ACTION ITEM: Give back exactly the lines of the material below that start at the line containing "Image resolution: width=250, height=2576." and end at the line containing "Air Operated Systems and Leaks (75, 191)", and no others.

◆ ◆ ◆

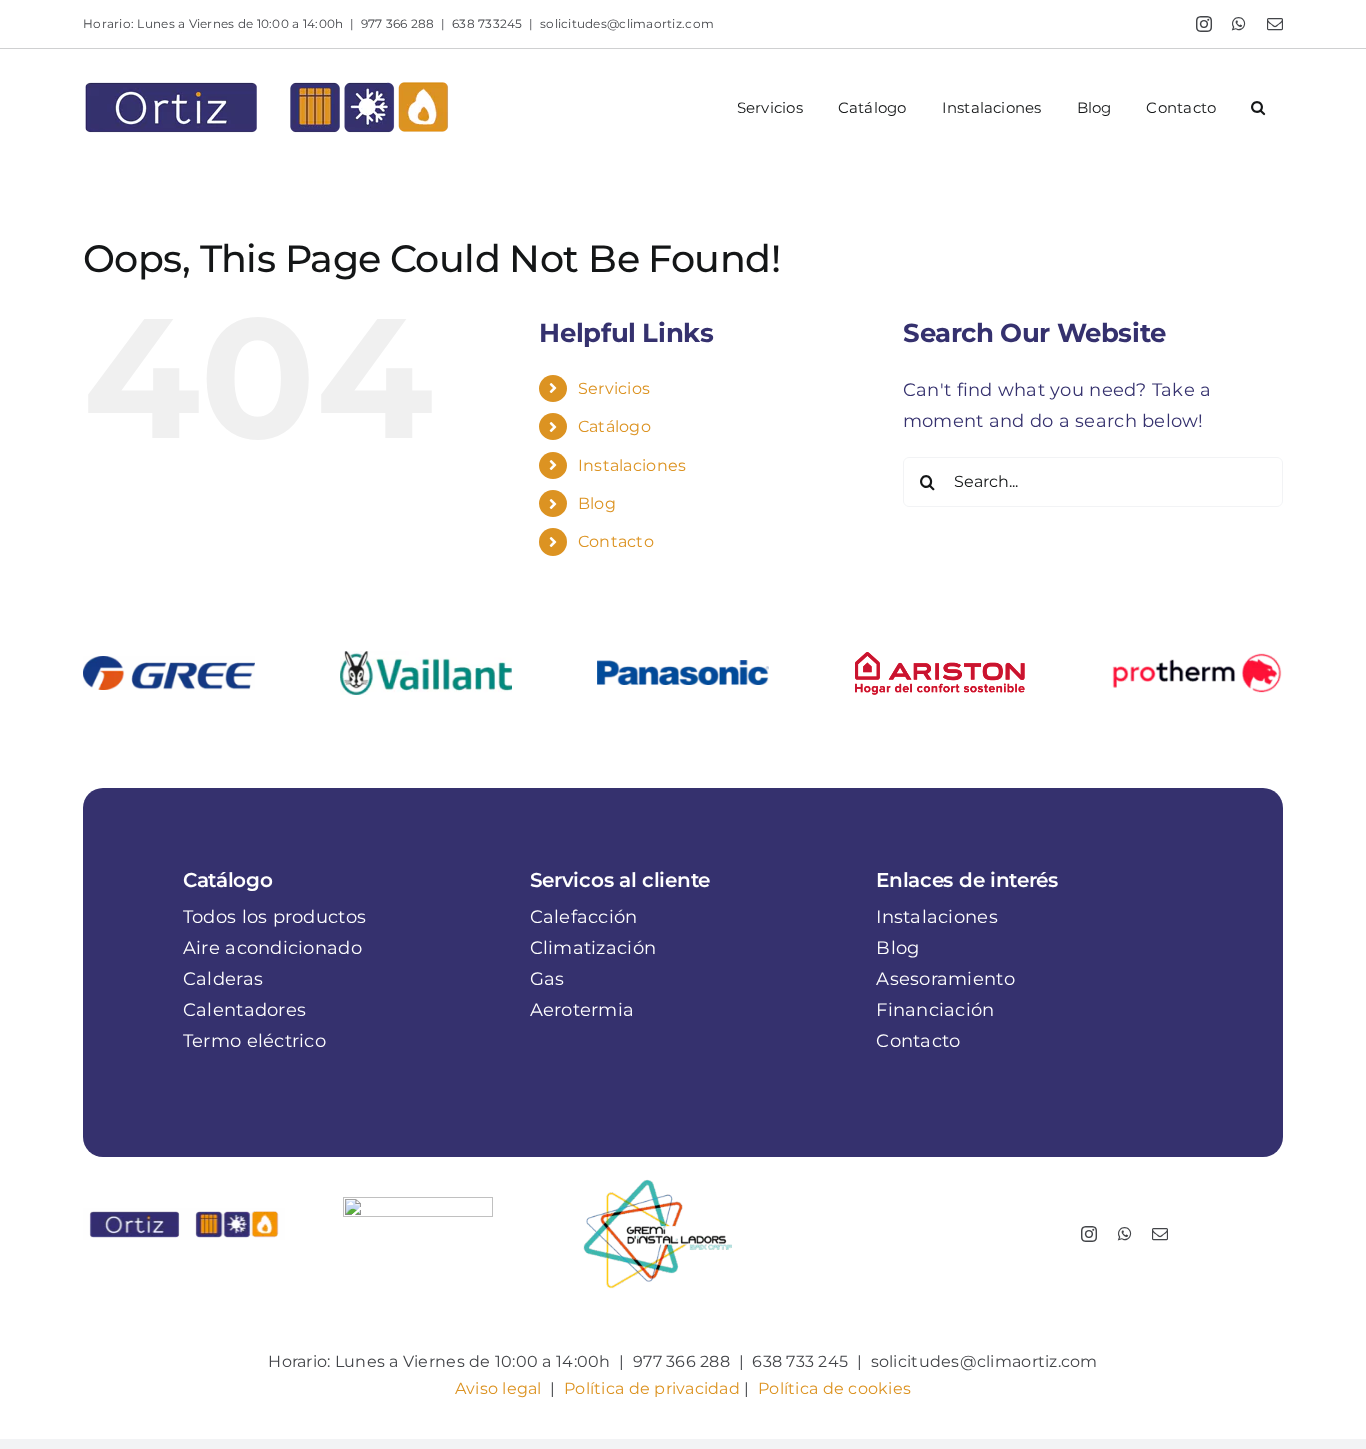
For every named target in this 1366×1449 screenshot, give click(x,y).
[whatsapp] (1125, 1234)
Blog (597, 503)
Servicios (614, 388)
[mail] (1160, 1234)
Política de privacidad (652, 1388)
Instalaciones (632, 465)
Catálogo (614, 426)
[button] (1258, 107)
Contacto (616, 541)
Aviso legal (498, 1388)
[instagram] (1089, 1234)
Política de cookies (834, 1388)
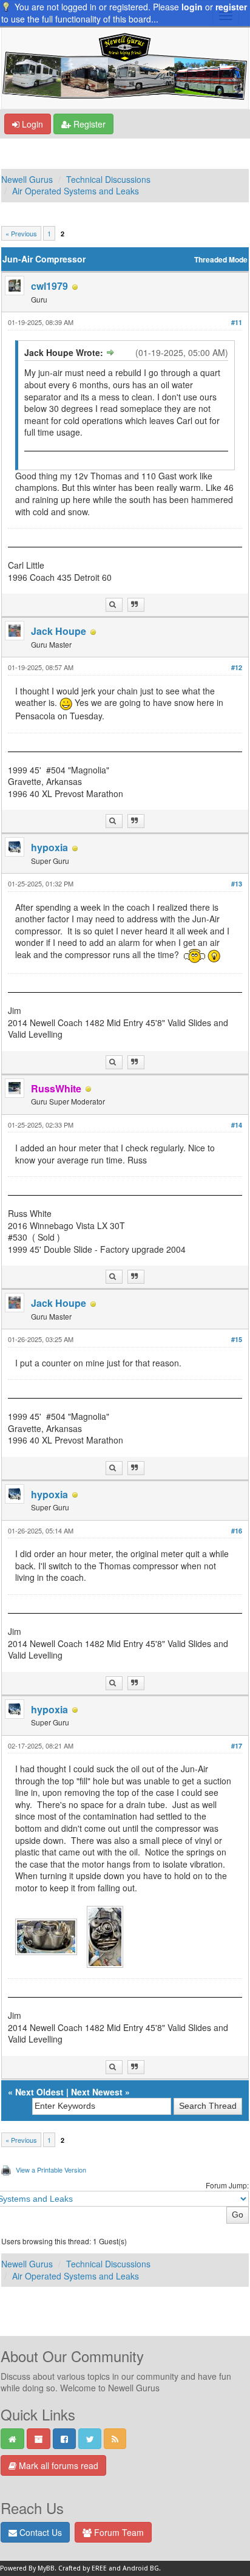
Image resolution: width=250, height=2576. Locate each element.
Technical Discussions (108, 179)
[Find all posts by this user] (114, 605)
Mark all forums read (57, 2465)
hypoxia (49, 847)
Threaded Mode (221, 260)
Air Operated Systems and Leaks (75, 191)
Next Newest (97, 2092)
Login (31, 124)
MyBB (46, 2568)
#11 (236, 322)
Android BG (141, 2568)
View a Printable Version (51, 2169)
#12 (236, 667)
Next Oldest (39, 2092)
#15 (236, 1339)
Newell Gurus (27, 179)
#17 (236, 1745)
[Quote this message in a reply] (135, 605)
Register (88, 124)
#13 (236, 883)
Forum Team (118, 2532)
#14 (236, 1124)
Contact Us (39, 2532)
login (192, 7)
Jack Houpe (58, 631)
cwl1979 (49, 286)
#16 (236, 1530)
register (231, 7)
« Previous (21, 233)
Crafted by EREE (82, 2568)
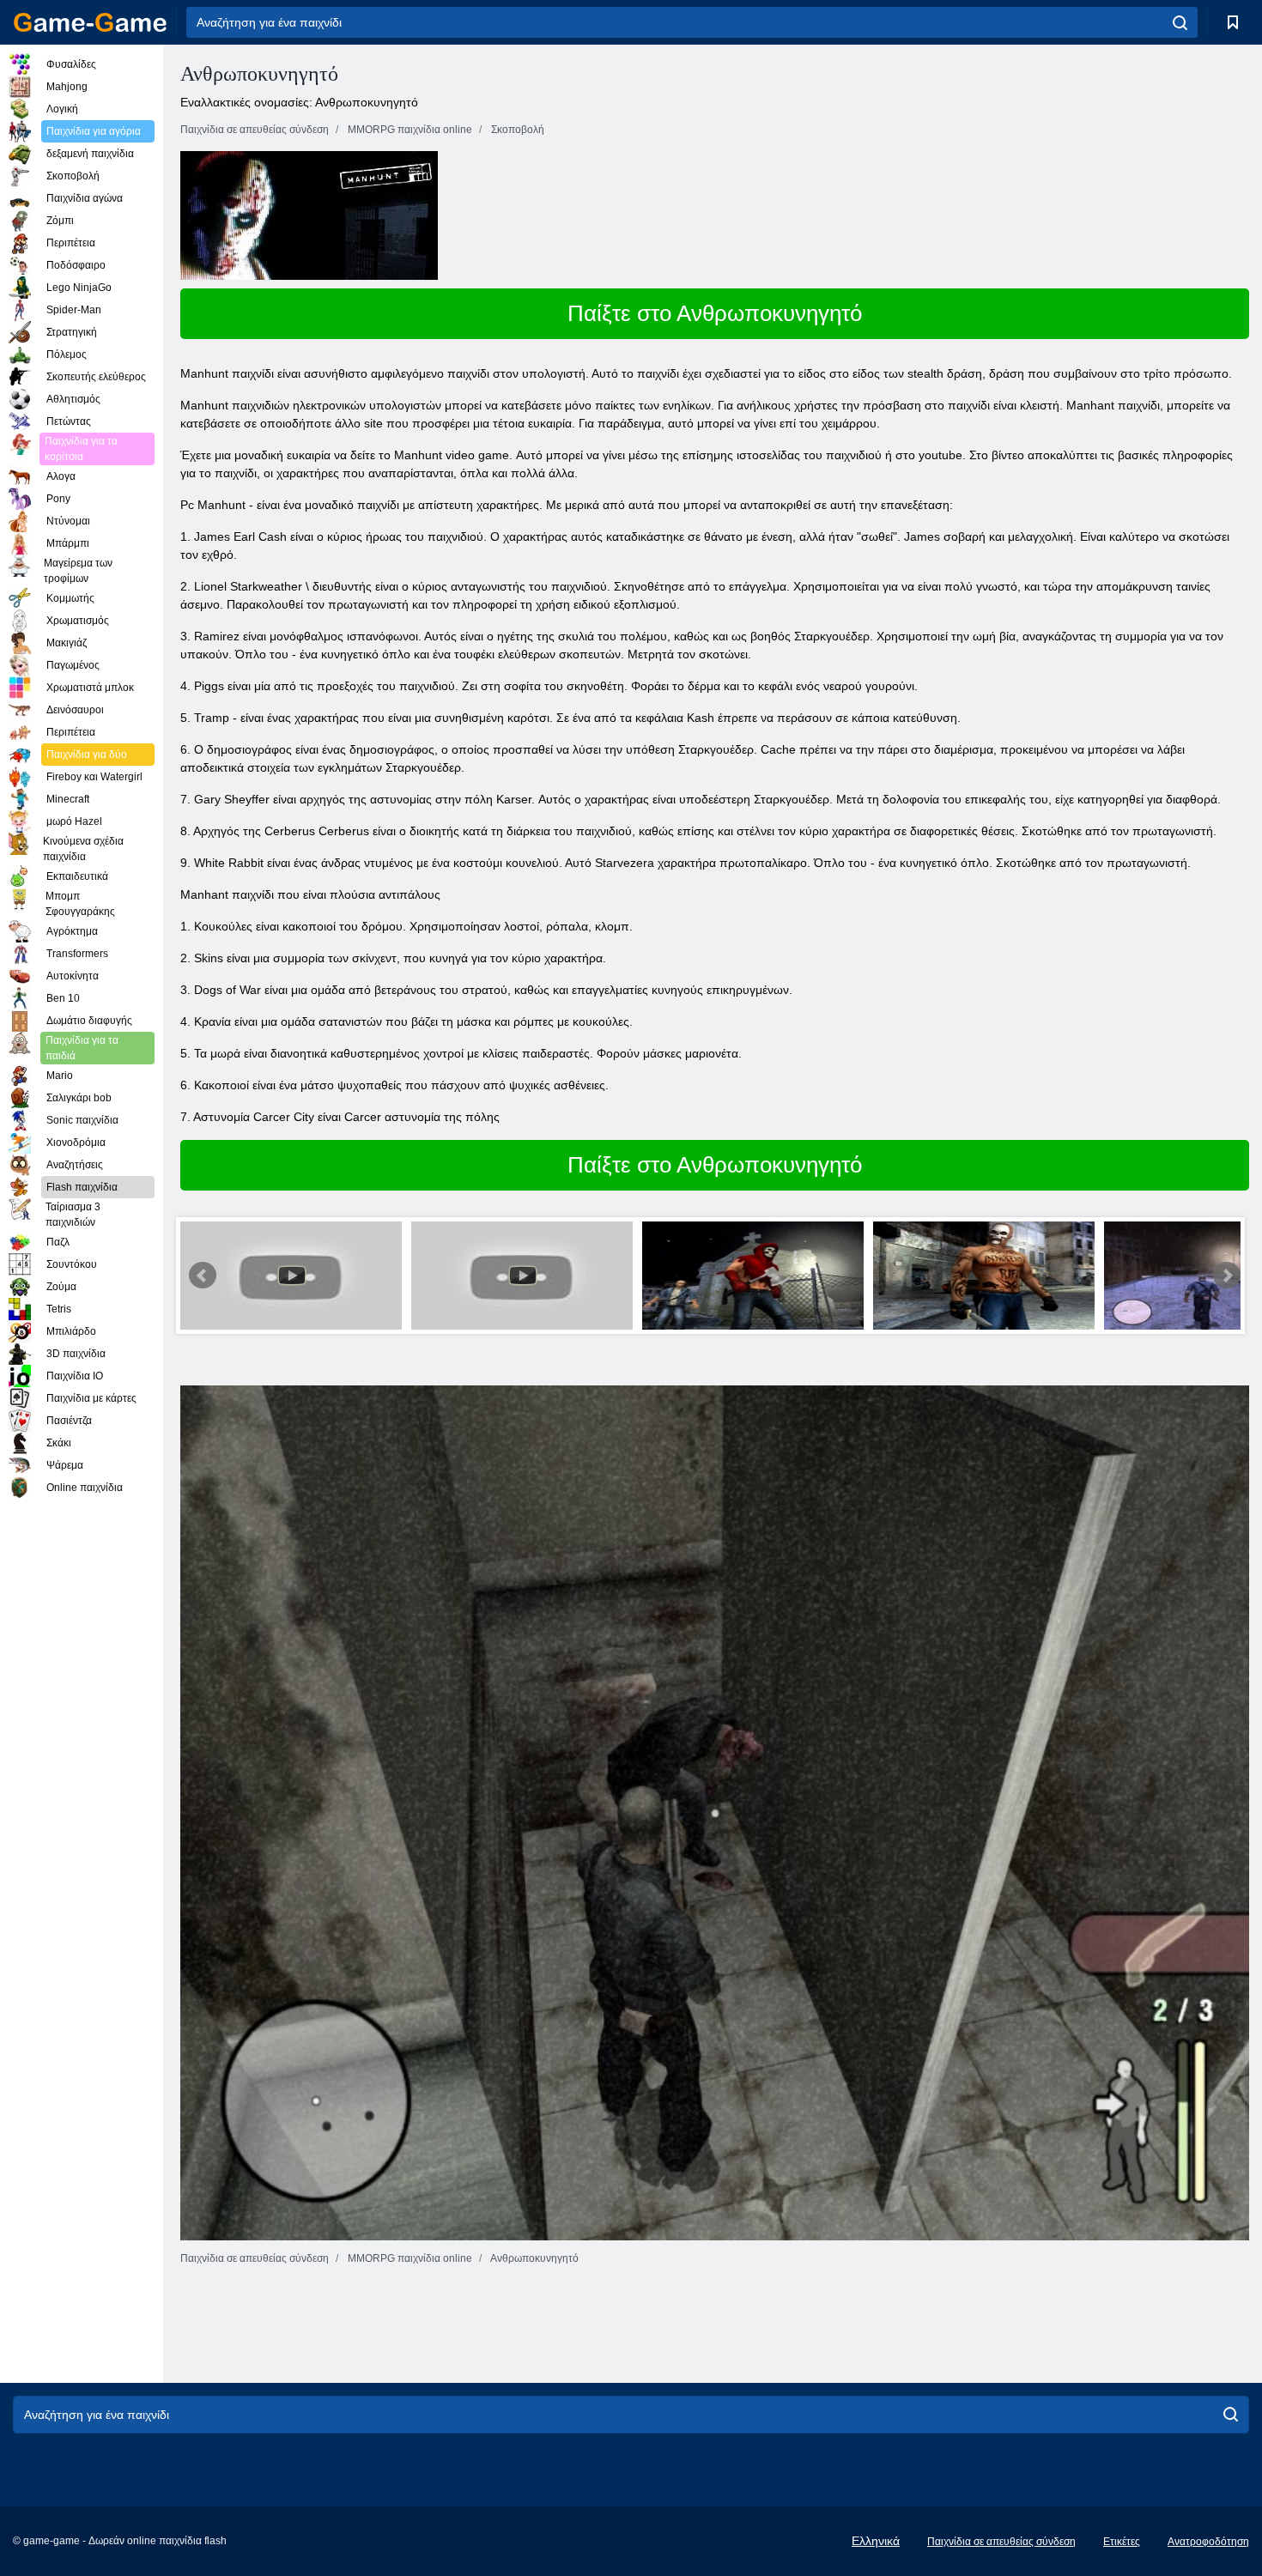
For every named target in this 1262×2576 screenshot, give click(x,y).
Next (1227, 1275)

◆ ◆ ◆

EXERCISE SOLUTION:
Image resolution: width=250, height=2576. Locate each element.
Technical Discussions (108, 179)
[Find all posts by this user] (114, 605)
Mark all forums read (57, 2465)
hypoxia (49, 847)
Threaded Mode (221, 260)
Air Operated Systems and Leaks (75, 191)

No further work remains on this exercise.